DATA SECTION:
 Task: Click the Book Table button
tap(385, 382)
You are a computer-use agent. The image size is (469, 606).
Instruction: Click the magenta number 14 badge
...
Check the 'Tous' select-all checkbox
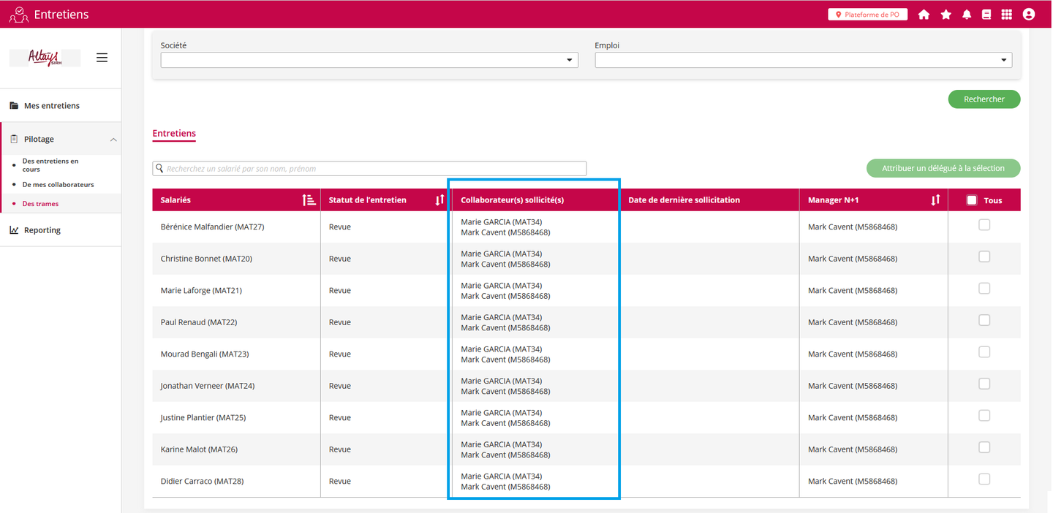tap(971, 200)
...
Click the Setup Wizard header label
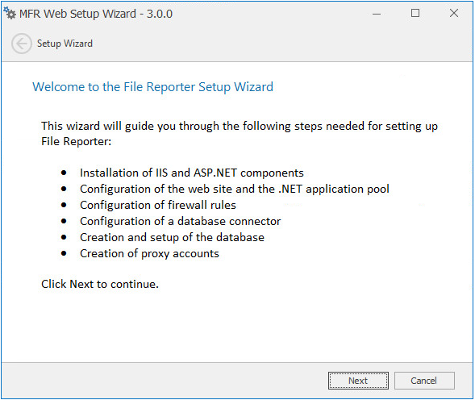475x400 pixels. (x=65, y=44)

GOAL OF THE EXERCISE:
Starting with the line that holds "Task: Click the Book Table button" and ending with the line that holds "Instruction: Click the", retype every line in the data above exactly, and nothing else.

RESULT FOR THIS EXERCISE:
 Task: Click the Book Table button
tap(385, 382)
You are a computer-use agent. The image size is (469, 606).
Instruction: Click the magenta number 14 badge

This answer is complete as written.